Quebec's Salamina marks 40 years in business
Laval, Que. – Salamina is celebrating 40 years in business in the Canadian restaurant industry. The Laval, Que.-based company, which supplies meat toppings, is focused on steady growth and the manufacture of quality products.
The company was founded by Sotiris Antypas in downtown Montreal on May 13, 1977. In the early years, pepperoni was the focus, but later on the company branched out into Italian and Greek sauces, a full line of pizza toppings that includes bacon, ham and sausage, as well as porchetta and capicolla.
They make fully cooked meat products, cooked and raw sausages, as well as a select line of deli meats both for the retail and the foodservice industries.
Giovanni Frassetti joined as a director and partner in 1997.
In 2005, the company moved to a modernized location in Laval. ""We needed a more modern facility to meet customer demand and match the company's growth, said Bruno Garofalo, sales director, who has been with Salamina since 2013. The new facility, which is three times the size of the original, can accommodate the larger volumes they expect.
The entire plant is gluten-free, MSG-free, lactose-free, nut-free, and peanut-free, Garofalo said. The goal is to keep up with Health Canada's ever-changing list of known allergens.
The trend is to have as clean a label as possible, he adds. For the company, that means eliminating allergens and using ingredients that are as natural as possible.
The two have seen many changes in the Canadian pizza landscape over the years. They agree the focus should be on quality. Garofalo says, "There is still a lot of good volume and the industry is growing." The pizza industry should be increasing the quality of its ingredients to keep the bar high and give themselves a point of differentiation.

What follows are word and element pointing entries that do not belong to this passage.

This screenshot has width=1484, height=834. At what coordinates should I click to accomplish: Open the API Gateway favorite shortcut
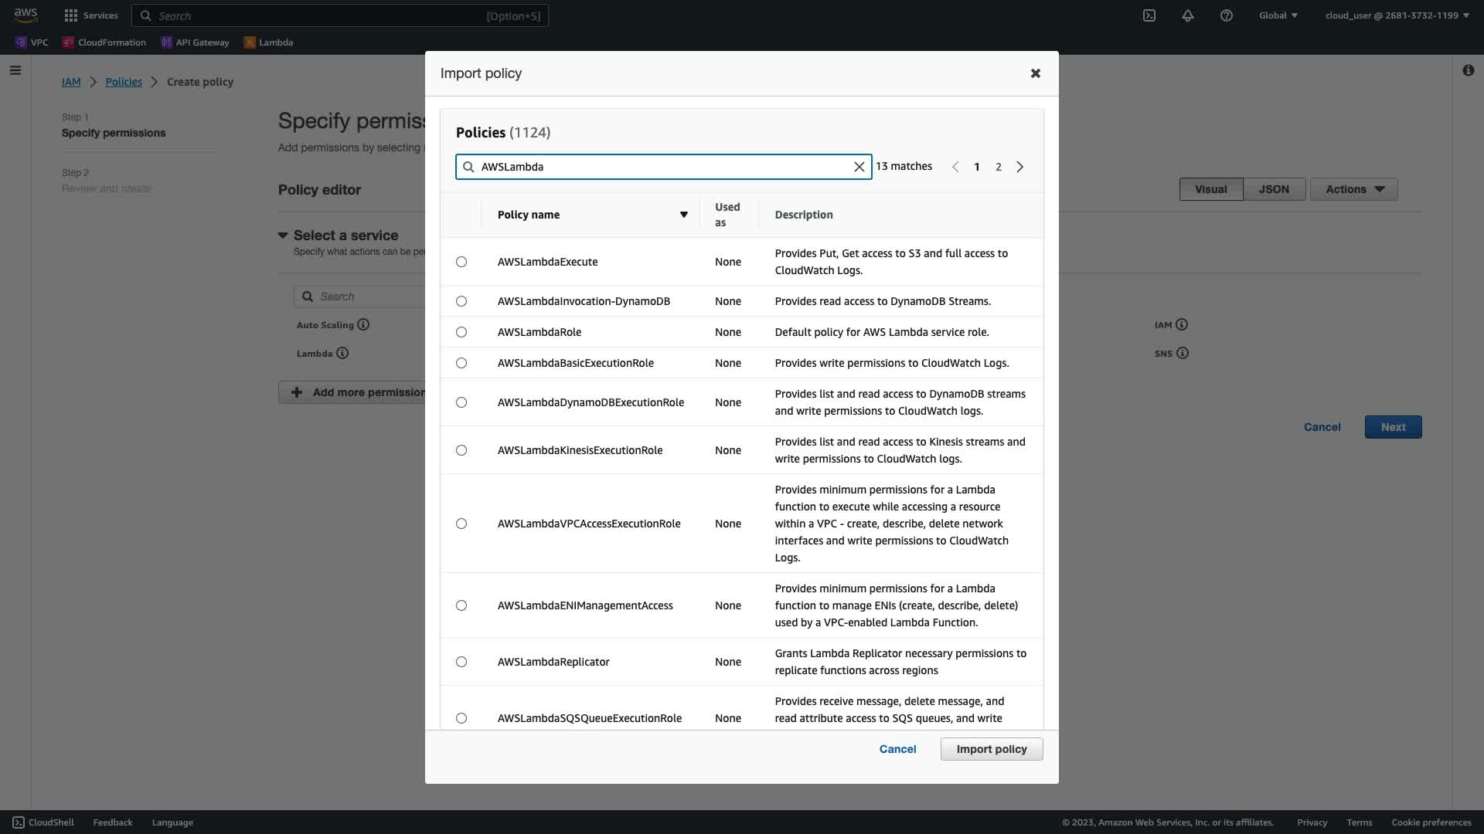[x=195, y=42]
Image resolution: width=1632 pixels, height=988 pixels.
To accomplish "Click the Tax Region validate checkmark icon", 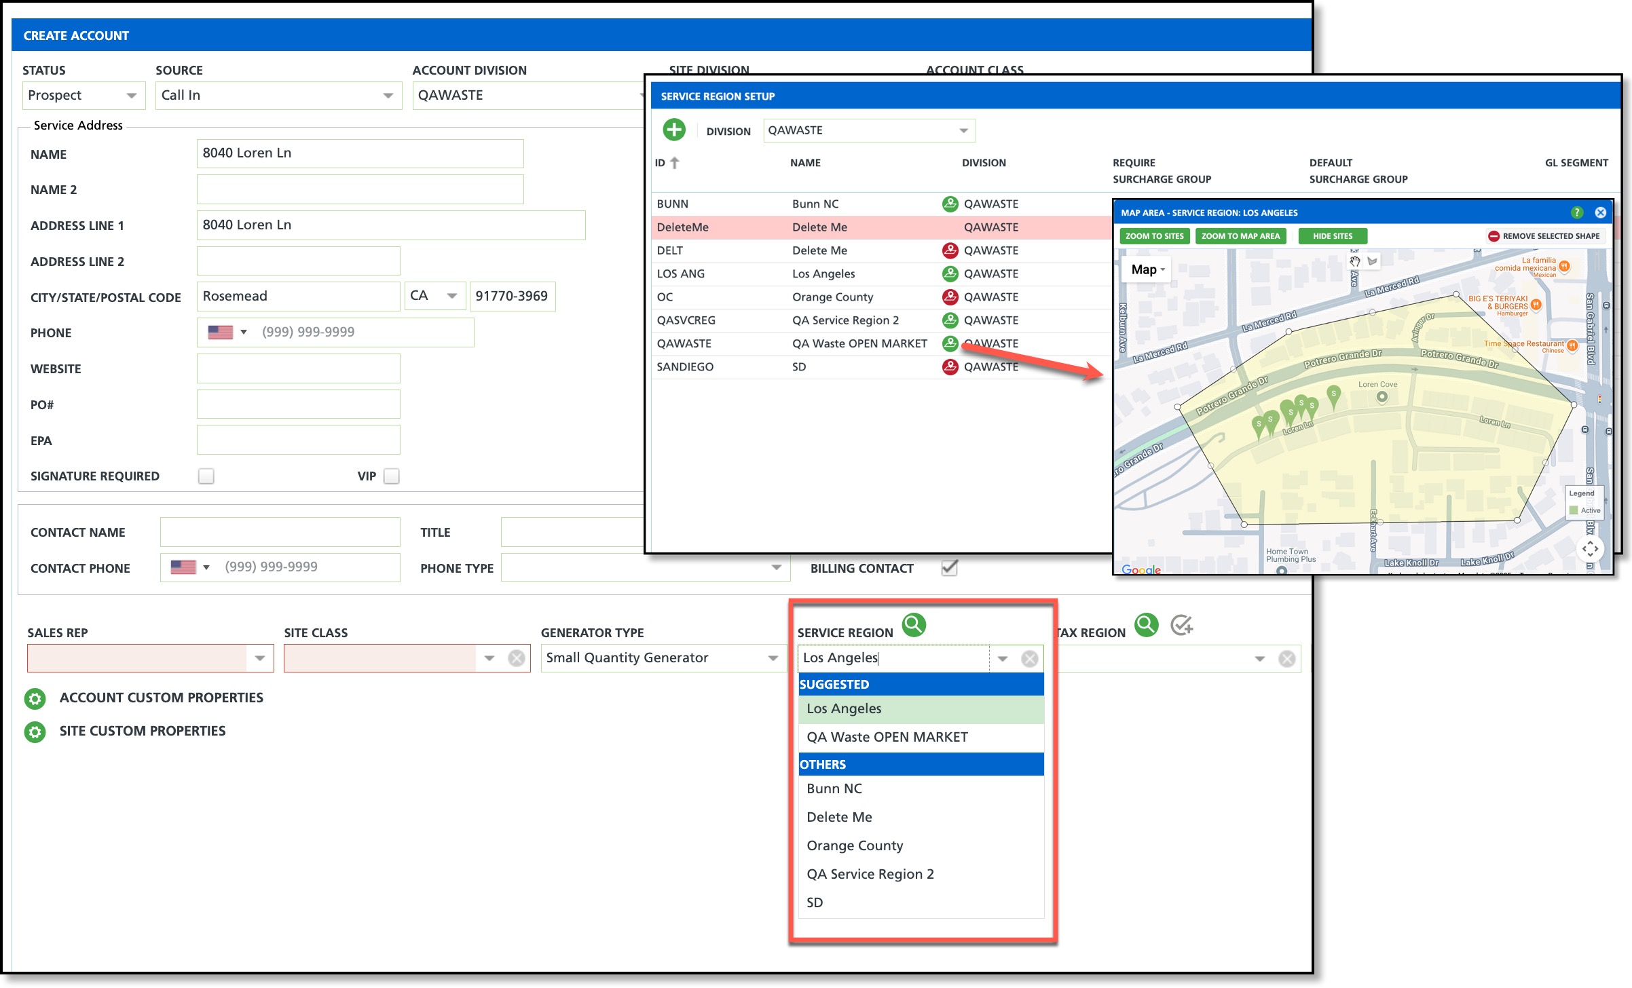I will (x=1181, y=625).
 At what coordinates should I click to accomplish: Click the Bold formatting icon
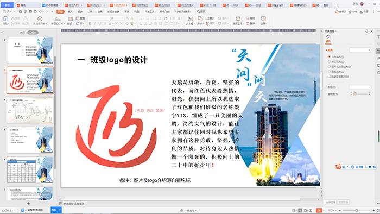(x=90, y=23)
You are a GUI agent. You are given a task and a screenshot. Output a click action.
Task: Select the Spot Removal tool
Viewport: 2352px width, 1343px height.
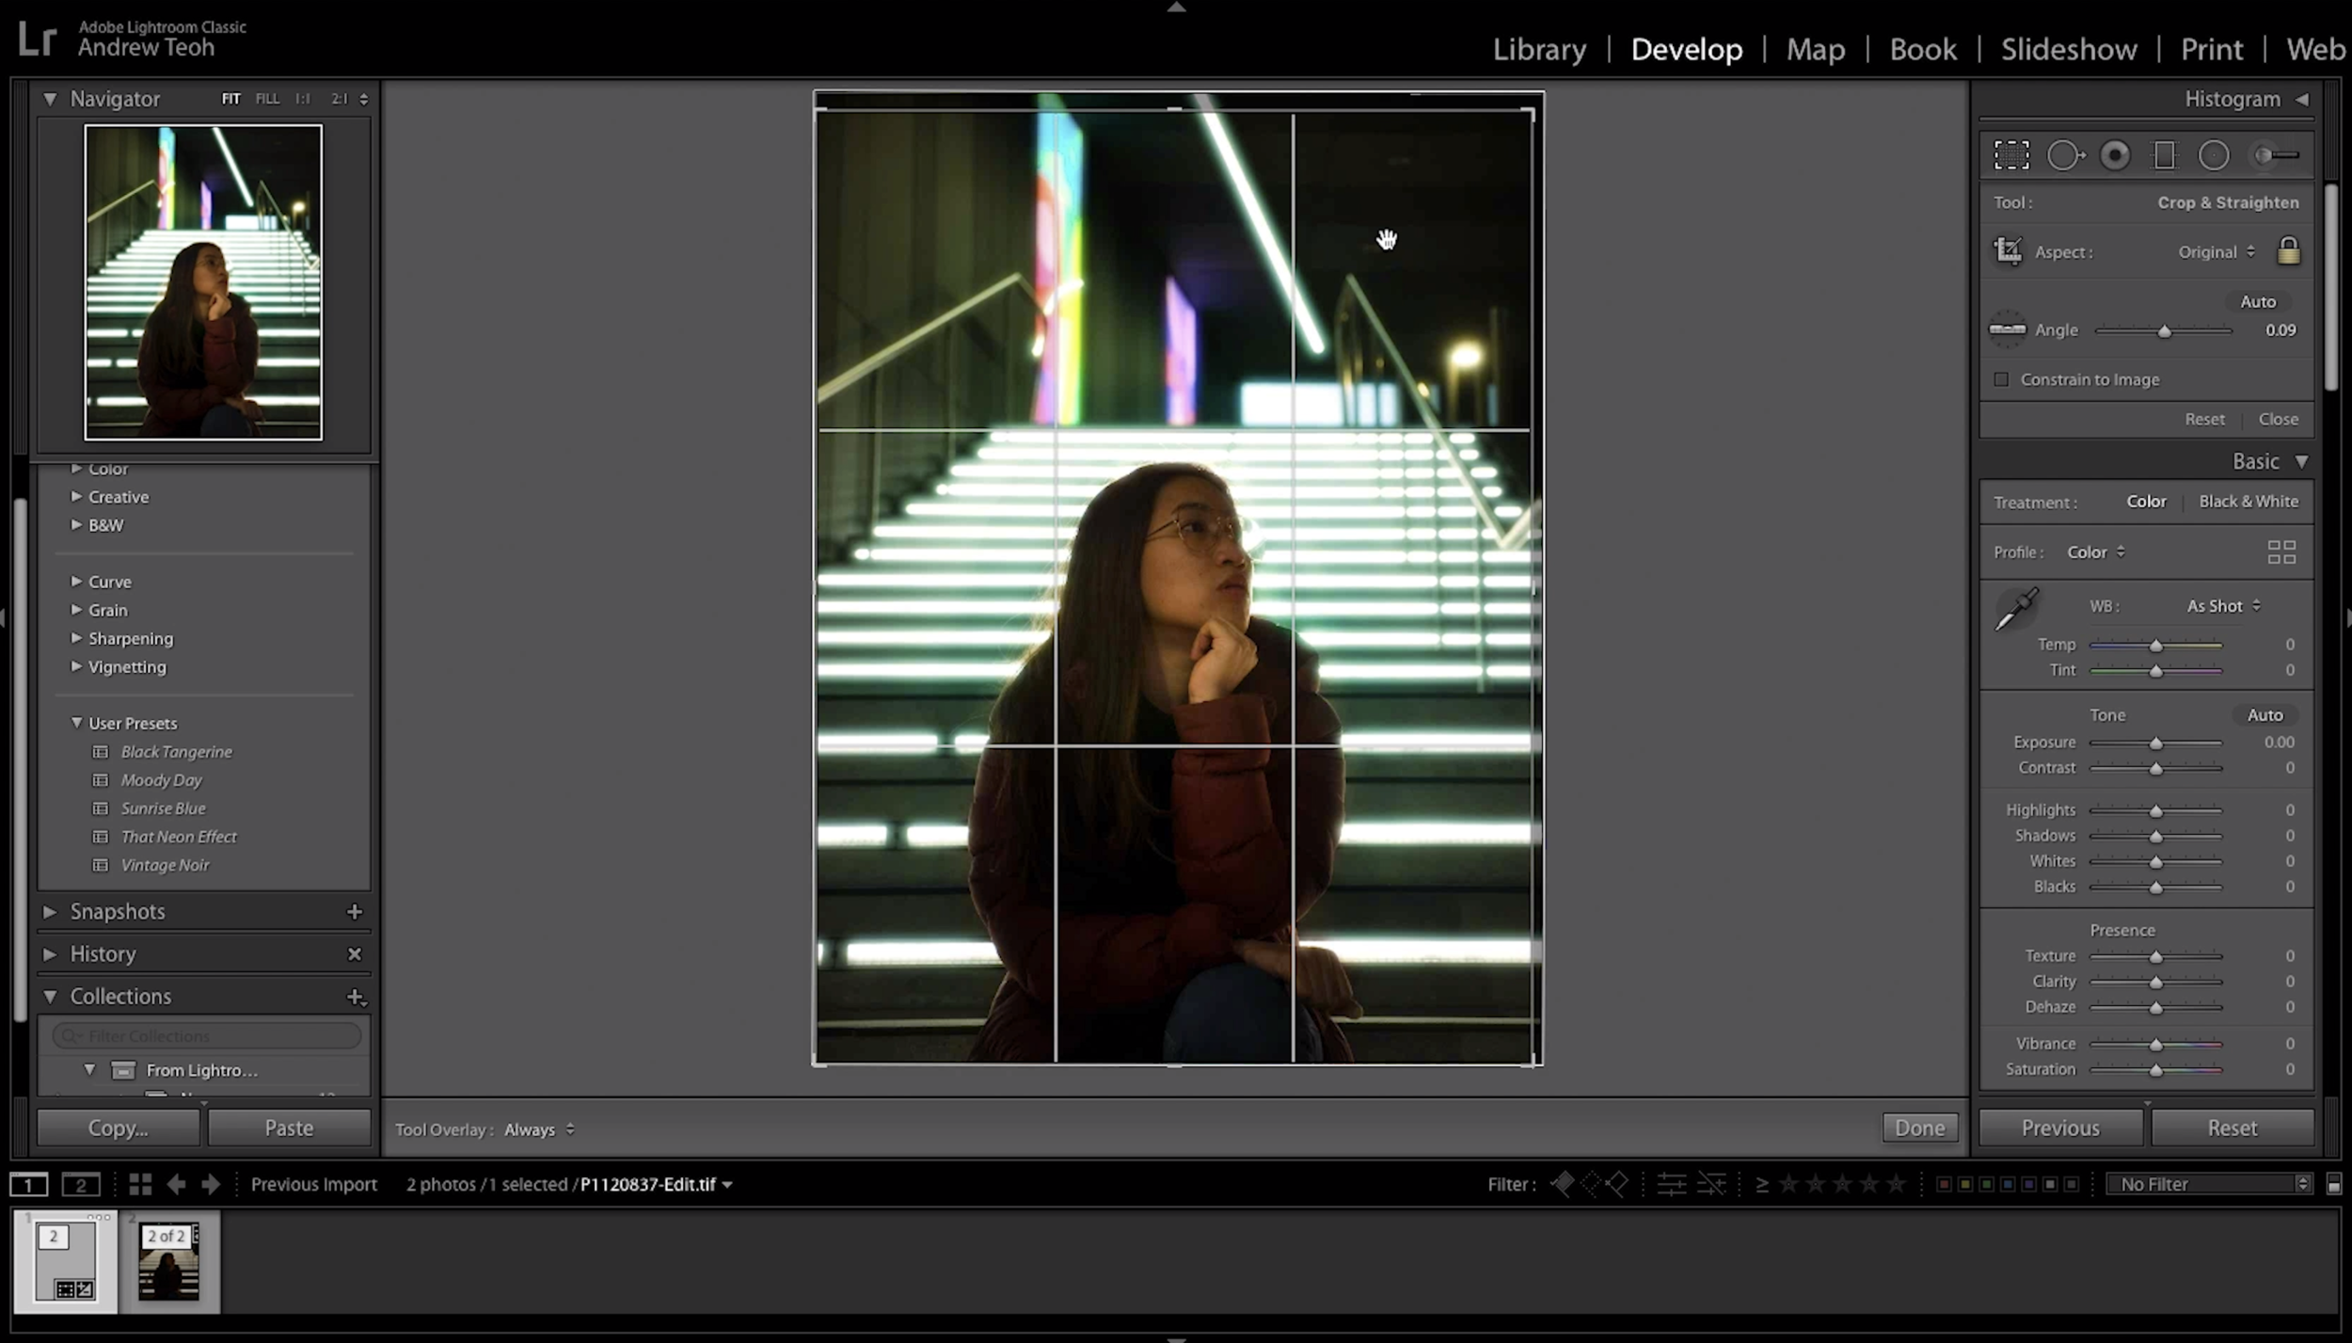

The company has a focus on Quebec and eastern Ontario and is looking to expand business in Ontario and, in time, in the west. They do some business in Calgary already and will look to supply Vancouver and the rest of western Canada as well.
"Growth is great but measured and timely growth is best," Garofalo said. The main goal, added Antypas, is to give a good product of high quality.
As for the day-to-day work, a love of the business keeps them happy. "I still feel young when I work. I still love what I'm doing," Antypas said.
Garofalo agreed. "We enjoy what we do: we work well, we play well. And we put positive pressure on ourselves to be the best we can."
"We want to thank all our customers for supporting and believing in our ability to supply good product," he said.
When pressed, they mentioned one longtime client who has been with them since 1977: Tasty Food on Décarie Boulevard in Montreal. "They've been with us from the beginning," Garofalo said.
Canadian Pizza wishes to clarify that Salamina of Laval, Que., a federal plant and HACCP-certified manufacturer of meat toppings, is currently working toward GFSI certification. The company is not yet GFSI-certified, as was earlier reported.